■ Passage shown:
□ □ □ □ □

OccMamba: Semantic Occupancy Prediction with State Space Models

Overview

OccMamba is the first Mamba-based network for semantic occupancy prediction, replacing transformer architectures' quadratic complexity with Mamba's linear complexity while maintaining global context modeling. The core challenge is that Mamba operates on 1D sequences, but occupancy prediction requires 3D spatial reasoning.

The paper introduces a height-prioritized 2D Hilbert expansion -- a novel 3D-to-1D reordering scheme that maximally preserves spatial locality when flattening 3D voxels into a sequence for Mamba processing. This is combined with a hierarchical Mamba module for multi-scale global context and a Local Context Processor for fine-grained details. OccMamba achieves +5.1% IoU and +4.3% mIoU over the previous state-of-the-art (Co-Occ) on OpenOccupancy, while reducing training memory by 38% and inference time by 65%.

Key Contributions

First Mamba-based occupancy network: Demonstrates that state space models can replace transformers for 3D semantic occupancy prediction with linear instead of quadratic complexity
Height-prioritized 2D Hilbert expansion: Novel 3D-to-1D serialization preserving spatial structure by first collapsing the height dimension then applying a 2D Hilbert space-filling curve, achieving 25.2% mIoU vs 24.5% for naive XYZ ordering
Hierarchical Mamba module: Multi-resolution encoder-decoder with downsampling/upsampling and skip connections for multi-scale global context aggregation
Local Context Processor: Overlapping patch division with local Mamba processing and 3D convolution reassembly for fine-grained semantic details
Significant efficiency gains: 38% training memory reduction, 65% inference time reduction over transformer-based alternatives

Architecture / Method

┌──────────────┐   ┌──────────────────┐
│  LiDAR       │   │  Multi-Camera     │
│  Voxelize +  │   │  ResNet + FPN +   │
│  Sparse Conv │   │  View Transform   │
└──────┬───────┘   └────────┬─────────┘
       │                    │
       └────────┬───────────┘
                │ concat (3D features)
                ▼
┌───────────────────────────────────────────────┐
│    Height-Prioritized 2D Hilbert Expansion     │
│  3D voxels ──► collapse Z ──► 2D Hilbert      │
│  curve ──► 1D sequence (preserves locality)    │
└───────────────────┬───────────────────────────┘
                    │
       ┌────────────▼────────────┐
       │  Hierarchical Mamba     │
       │  ┌────────────────────┐ │
       │  │ Mamba block (fine) │ │
       │  │      ↓ downsample  │ │
       │  │ Mamba block (mid)  │ │
       │  │      ↓ downsample  │ │
       │  │ Mamba block(coarse)│ │
       │  │      ↓ upsample    │ │
       │  │ + skip connections │ │
       │  └────────────────────┘ │
       └────────────┬────────────┘
                    │
       ┌────────────▼────────────┐
       │  Local Context Processor │
       │  Overlapping patches +   │
       │  local Mamba + 3D conv   │
       └────────────┬────────────┘
                    │
                    ▼
       ┌─────────────────────────┐
       │  Semantic Occupancy      │
       │  Predictions             │
       └─────────────────────────┘

OccMamba architecture overview

Height-prioritized 2D Hilbert expansion

Hierarchical Mamba module details

Multi-Modal Encoders: - LiDAR branch: Voxelization + sparse convolution encoder - Image branch: ResNet with FPN + view transformation to 3D features - Feature fusion via channel concatenation

Height-Prioritized 2D Hilbert Expansion: The key innovation for adapting Mamba to 3D: first collapse the height dimension (least spatially varying in driving scenes), then apply a 2D Hilbert space-filling curve to the resulting BEV-like representation. This preserves more 3D spatial locality than direct 3D Hilbert curves or axis-aligned flattening.

□ □ □ □ □

■ Data excerpt:
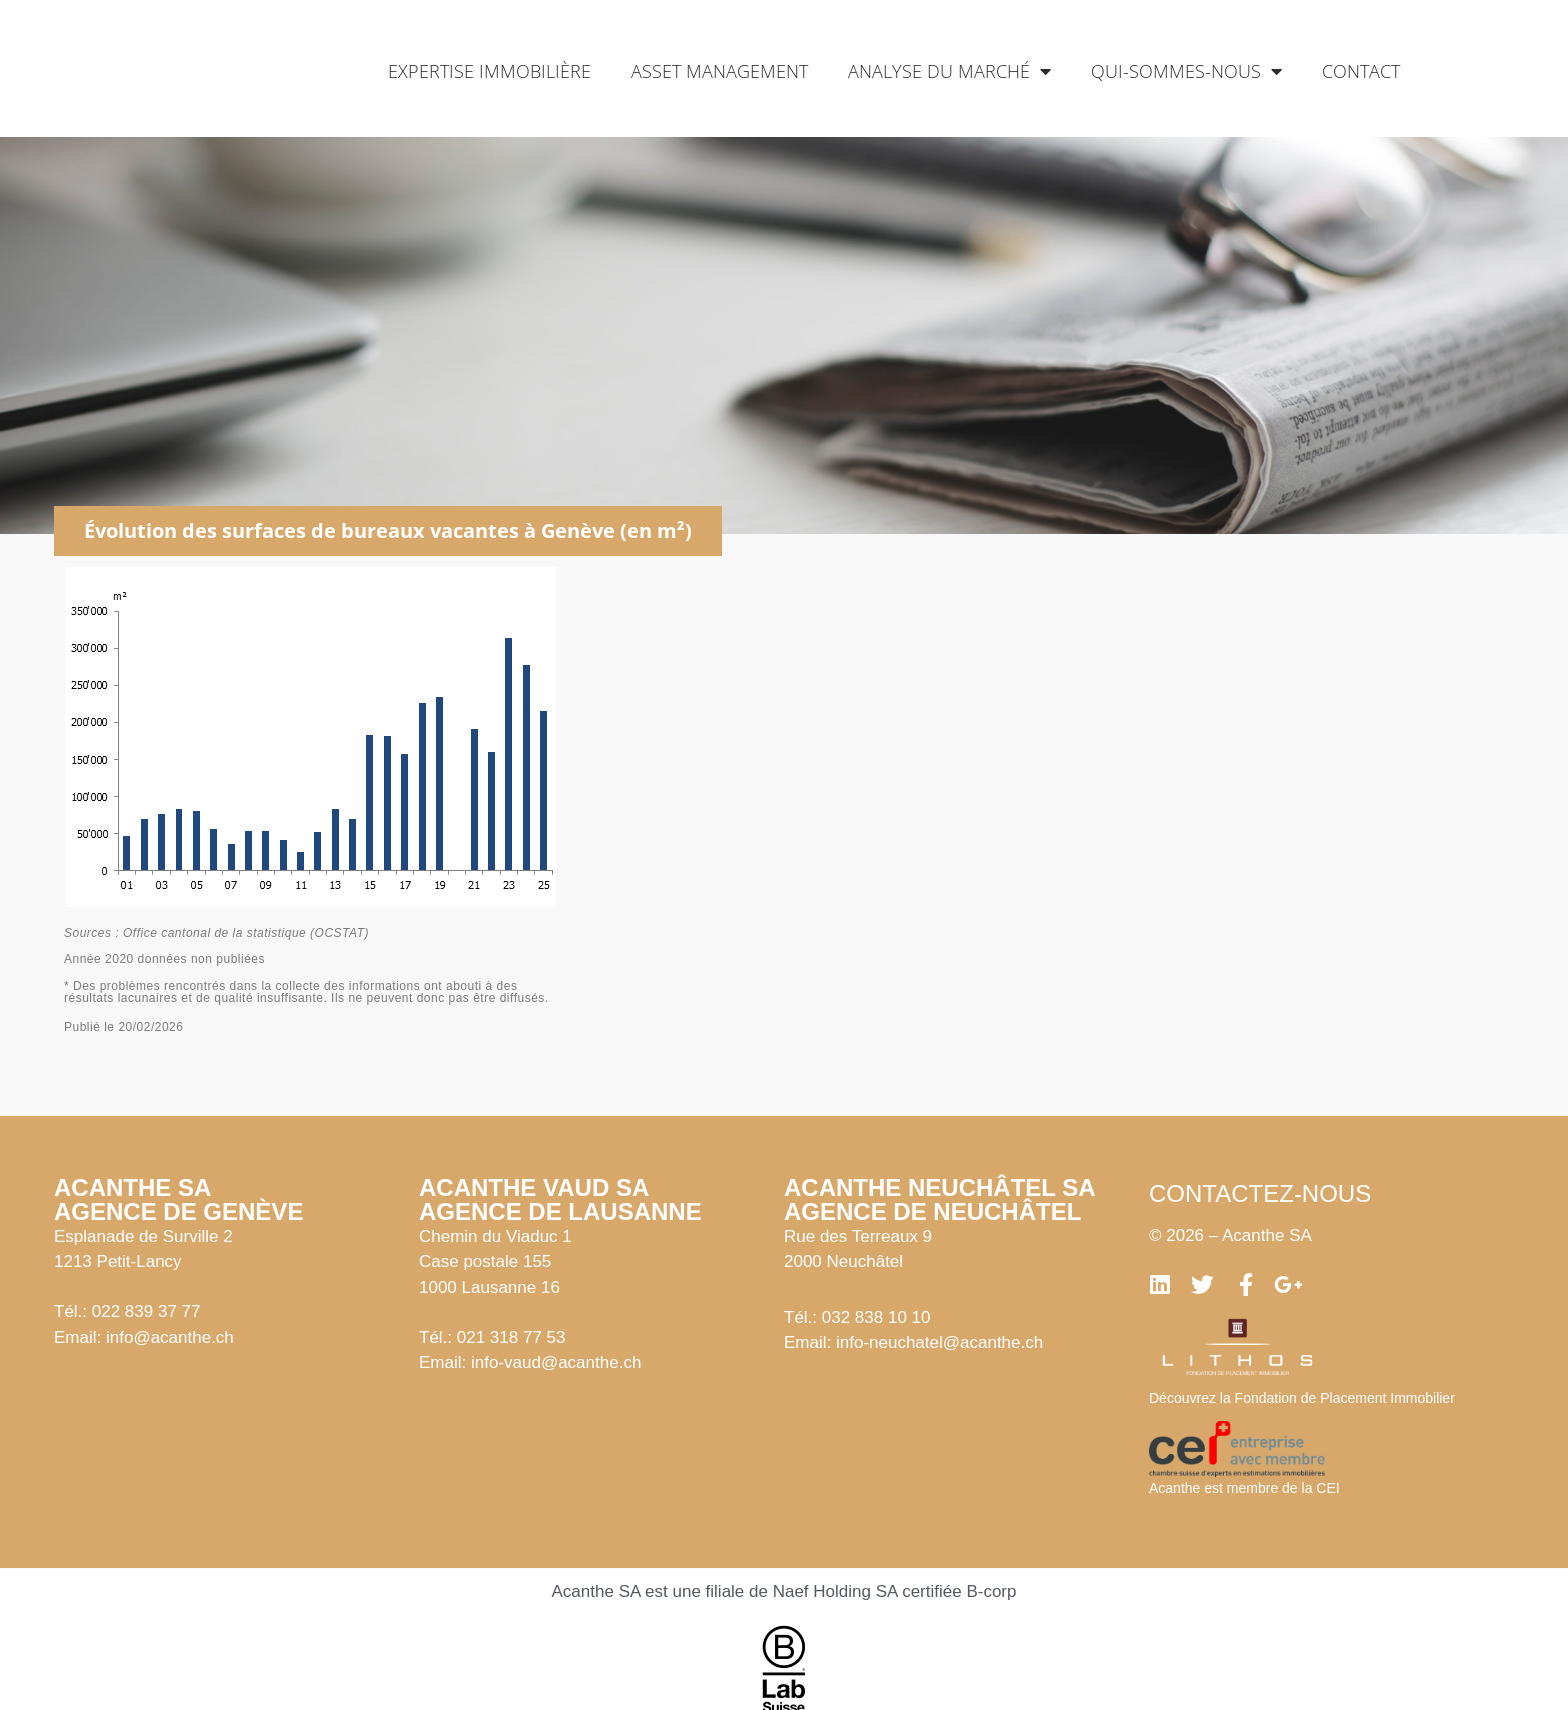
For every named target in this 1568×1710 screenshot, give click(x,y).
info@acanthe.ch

□ □ □ □ □

■ Task instructions:
Extend the OccMamba write-up, picking up right after its final sentence on the height-prioritized 2D Hilbert expansion. The listing is not needed for what is asked here.

■ Answer to the exercise:
Hierarchical Mamba Module: Encoder-decoder with multiple resolution levels, each containing Mamba blocks. Downsampling reduces spatial resolution; upsampling with skip connections recovers detail. Global context is captured at coarse levels with linear complexity.

Local Context Processor: Overlapping patch division processes local regions independently with Mamba, then reassembles via 3D convolution. This captures fine-grained semantic details that global processing may miss.

Training loss: Cross-entropy + Lovasz-Softmax + geometric affinity + semantic affinity + depth supervision (5 components).

Results

Benchmark	OccMamba	Previous SOTA	Improvement
OpenOccupancy IoU	+5.1%	Co-Occ	Absolute
OpenOccupancy mIoU	+4.3%	Co-Occ	Absolute
SemanticKITTI	SOTA	Co-Occ	Outperforms
SemanticPOSS	SOTA	-	Highest LiDAR-only

Efficiency (OccMamba-128 vs baseline)	Reduction
Training memory	-38%
Inference memory	-44%
Inference time	-65%

Ablation on reordering schemes: - Height-prioritized 2D Hilbert: 25.2% mIoU (best) - 3D Hilbert curve: 24.8% - ZXY sequence: 24.7% - XYZ sequence: 24.5%

Limitations

Uses both LiDAR and camera inputs; camera-only performance is not evaluated, limiting applicability to camera-only systems (Tesla-style)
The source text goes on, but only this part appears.